## Input data
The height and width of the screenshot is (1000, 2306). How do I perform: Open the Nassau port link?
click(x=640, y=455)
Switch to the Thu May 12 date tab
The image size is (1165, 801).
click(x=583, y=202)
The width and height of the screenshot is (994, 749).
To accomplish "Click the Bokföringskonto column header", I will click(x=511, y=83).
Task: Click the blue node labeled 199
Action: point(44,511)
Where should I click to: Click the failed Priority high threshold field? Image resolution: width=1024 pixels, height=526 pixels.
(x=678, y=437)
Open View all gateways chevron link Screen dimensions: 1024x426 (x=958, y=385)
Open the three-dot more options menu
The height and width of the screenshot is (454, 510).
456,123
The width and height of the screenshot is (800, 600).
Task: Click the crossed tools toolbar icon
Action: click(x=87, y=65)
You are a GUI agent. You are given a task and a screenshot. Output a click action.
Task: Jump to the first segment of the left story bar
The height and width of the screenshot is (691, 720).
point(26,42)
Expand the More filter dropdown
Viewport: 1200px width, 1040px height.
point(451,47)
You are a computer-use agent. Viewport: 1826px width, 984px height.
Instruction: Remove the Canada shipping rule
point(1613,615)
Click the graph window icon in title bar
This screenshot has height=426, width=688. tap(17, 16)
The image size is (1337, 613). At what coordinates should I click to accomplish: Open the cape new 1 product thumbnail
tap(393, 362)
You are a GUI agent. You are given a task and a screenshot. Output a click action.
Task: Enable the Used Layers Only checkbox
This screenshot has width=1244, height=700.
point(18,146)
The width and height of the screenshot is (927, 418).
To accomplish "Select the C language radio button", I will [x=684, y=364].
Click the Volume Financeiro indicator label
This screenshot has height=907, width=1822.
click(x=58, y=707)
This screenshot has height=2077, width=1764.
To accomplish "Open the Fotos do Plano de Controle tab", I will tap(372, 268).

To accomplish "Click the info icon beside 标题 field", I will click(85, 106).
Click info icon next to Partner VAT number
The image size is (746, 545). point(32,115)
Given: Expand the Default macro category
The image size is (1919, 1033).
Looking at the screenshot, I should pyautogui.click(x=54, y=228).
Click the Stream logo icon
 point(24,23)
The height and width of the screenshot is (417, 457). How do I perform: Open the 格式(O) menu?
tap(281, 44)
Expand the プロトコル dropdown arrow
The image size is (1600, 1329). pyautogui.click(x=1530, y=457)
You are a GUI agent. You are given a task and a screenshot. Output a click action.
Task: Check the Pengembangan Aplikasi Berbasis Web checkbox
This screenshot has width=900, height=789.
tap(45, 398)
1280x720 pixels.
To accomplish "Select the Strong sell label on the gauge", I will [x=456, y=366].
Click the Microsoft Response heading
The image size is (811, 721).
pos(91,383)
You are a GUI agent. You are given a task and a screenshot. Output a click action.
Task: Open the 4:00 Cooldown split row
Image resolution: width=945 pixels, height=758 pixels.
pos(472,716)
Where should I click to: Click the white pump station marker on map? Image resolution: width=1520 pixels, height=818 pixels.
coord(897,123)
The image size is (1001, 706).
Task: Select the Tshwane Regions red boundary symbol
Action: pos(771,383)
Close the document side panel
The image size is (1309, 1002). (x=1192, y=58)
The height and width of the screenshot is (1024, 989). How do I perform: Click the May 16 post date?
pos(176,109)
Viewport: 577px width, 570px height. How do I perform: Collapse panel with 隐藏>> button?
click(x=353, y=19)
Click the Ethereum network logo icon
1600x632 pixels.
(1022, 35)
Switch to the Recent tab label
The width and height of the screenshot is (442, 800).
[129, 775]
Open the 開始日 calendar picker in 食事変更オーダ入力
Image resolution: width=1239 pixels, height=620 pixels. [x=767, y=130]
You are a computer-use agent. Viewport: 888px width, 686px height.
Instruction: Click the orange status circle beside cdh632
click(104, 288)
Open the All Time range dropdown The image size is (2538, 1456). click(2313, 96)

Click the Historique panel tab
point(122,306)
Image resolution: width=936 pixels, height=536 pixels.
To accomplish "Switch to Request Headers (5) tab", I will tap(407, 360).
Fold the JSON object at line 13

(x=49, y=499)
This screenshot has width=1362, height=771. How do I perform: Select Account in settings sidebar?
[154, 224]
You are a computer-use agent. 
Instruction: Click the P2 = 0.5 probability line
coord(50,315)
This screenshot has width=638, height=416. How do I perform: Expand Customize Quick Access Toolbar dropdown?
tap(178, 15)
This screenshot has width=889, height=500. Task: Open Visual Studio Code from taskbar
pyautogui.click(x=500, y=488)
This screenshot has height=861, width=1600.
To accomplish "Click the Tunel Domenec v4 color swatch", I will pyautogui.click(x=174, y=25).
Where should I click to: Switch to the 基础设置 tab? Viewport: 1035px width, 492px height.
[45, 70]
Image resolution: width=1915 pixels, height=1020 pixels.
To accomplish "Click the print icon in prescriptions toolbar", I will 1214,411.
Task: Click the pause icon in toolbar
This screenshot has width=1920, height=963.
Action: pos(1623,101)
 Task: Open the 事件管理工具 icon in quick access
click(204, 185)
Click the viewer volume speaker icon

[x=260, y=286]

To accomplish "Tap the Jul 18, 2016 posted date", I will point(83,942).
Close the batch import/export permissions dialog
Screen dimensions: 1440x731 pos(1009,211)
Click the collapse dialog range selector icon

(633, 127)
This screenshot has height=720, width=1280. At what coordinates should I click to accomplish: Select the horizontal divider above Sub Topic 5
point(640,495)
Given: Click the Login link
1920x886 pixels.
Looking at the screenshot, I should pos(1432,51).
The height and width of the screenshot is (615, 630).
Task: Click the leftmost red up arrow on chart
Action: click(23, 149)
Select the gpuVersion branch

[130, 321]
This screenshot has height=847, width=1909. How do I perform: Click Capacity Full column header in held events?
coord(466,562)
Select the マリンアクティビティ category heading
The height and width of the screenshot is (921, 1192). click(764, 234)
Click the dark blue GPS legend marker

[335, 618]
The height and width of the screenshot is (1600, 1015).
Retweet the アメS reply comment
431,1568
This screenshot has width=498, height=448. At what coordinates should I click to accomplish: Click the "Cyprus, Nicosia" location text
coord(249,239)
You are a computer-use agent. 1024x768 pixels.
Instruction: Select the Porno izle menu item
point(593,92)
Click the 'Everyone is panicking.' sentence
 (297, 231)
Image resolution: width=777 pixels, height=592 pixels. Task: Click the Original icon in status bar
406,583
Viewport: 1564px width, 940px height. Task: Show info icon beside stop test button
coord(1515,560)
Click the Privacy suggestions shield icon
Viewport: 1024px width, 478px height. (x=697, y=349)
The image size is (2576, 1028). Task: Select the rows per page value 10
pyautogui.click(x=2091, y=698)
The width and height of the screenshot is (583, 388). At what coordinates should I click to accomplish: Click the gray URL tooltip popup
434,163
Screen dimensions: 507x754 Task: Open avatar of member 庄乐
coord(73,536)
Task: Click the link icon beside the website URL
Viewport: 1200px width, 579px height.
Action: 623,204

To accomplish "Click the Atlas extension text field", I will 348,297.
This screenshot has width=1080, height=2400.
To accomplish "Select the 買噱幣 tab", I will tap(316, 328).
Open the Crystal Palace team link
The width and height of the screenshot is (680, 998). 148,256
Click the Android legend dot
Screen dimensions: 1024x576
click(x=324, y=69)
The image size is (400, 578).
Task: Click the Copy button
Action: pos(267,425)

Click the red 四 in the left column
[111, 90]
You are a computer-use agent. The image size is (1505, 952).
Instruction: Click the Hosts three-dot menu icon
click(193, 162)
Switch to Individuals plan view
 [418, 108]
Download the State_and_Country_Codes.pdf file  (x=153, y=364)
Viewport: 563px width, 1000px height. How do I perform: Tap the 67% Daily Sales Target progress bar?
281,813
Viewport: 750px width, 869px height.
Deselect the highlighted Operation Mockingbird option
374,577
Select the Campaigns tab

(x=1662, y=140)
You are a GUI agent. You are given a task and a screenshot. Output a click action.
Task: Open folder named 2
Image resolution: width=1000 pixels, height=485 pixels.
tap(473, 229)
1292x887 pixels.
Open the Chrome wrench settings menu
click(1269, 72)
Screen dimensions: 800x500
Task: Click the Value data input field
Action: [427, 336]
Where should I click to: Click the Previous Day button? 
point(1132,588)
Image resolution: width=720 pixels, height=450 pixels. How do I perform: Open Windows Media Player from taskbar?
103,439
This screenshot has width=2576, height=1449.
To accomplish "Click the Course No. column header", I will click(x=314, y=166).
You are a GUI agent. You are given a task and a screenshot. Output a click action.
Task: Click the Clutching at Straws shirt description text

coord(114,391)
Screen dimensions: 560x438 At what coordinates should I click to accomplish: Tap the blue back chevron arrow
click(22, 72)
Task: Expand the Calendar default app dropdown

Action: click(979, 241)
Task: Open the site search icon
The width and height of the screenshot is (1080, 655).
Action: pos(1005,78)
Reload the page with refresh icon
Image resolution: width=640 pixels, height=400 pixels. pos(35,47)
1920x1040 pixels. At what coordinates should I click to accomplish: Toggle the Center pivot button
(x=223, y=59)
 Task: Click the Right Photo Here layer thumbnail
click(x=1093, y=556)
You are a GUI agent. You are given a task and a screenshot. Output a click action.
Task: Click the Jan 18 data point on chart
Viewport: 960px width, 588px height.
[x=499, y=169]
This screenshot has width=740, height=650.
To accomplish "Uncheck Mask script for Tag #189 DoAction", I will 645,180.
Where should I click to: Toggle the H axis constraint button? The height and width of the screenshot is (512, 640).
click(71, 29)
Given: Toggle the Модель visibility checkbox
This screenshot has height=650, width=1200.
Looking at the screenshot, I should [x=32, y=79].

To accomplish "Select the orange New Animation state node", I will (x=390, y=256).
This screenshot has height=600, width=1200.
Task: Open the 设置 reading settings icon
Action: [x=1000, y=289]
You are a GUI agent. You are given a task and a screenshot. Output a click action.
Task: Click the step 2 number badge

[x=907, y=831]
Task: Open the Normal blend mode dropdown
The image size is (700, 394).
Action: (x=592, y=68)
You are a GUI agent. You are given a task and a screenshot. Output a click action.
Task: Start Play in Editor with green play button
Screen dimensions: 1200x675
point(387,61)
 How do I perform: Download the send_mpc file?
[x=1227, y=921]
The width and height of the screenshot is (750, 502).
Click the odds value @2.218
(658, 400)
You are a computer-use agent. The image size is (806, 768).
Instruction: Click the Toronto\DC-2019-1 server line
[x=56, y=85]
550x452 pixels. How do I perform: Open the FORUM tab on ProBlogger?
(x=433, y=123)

## Work item
Copy out, exactly and alone, the lines of the entries above between the ones holding "Image resolution: width=720" and "This screenshot has width=740, height=650.", inclusive.

## Task output
Image resolution: width=720 pixels, height=450 pixels. How do I perform: Open Windows Media Player from taskbar?
103,439
This screenshot has width=2576, height=1449.
To accomplish "Click the Course No. column header", I will click(x=314, y=166).
You are a GUI agent. You are given a task and a screenshot. Output a click action.
Task: Click the Clutching at Straws shirt description text

coord(114,391)
Screen dimensions: 560x438 At what coordinates should I click to accomplish: Tap the blue back chevron arrow
click(22, 72)
Task: Expand the Calendar default app dropdown

Action: click(979, 241)
Task: Open the site search icon
The width and height of the screenshot is (1080, 655).
Action: pos(1005,78)
Reload the page with refresh icon
Image resolution: width=640 pixels, height=400 pixels. pos(35,47)
1920x1040 pixels. At what coordinates should I click to accomplish: Toggle the Center pivot button
(x=223, y=59)
 Task: Click the Right Photo Here layer thumbnail
click(x=1093, y=556)
You are a GUI agent. You are given a task and a screenshot. Output a click action.
Task: Click the Jan 18 data point on chart
Viewport: 960px width, 588px height.
[x=499, y=169]
This screenshot has width=740, height=650.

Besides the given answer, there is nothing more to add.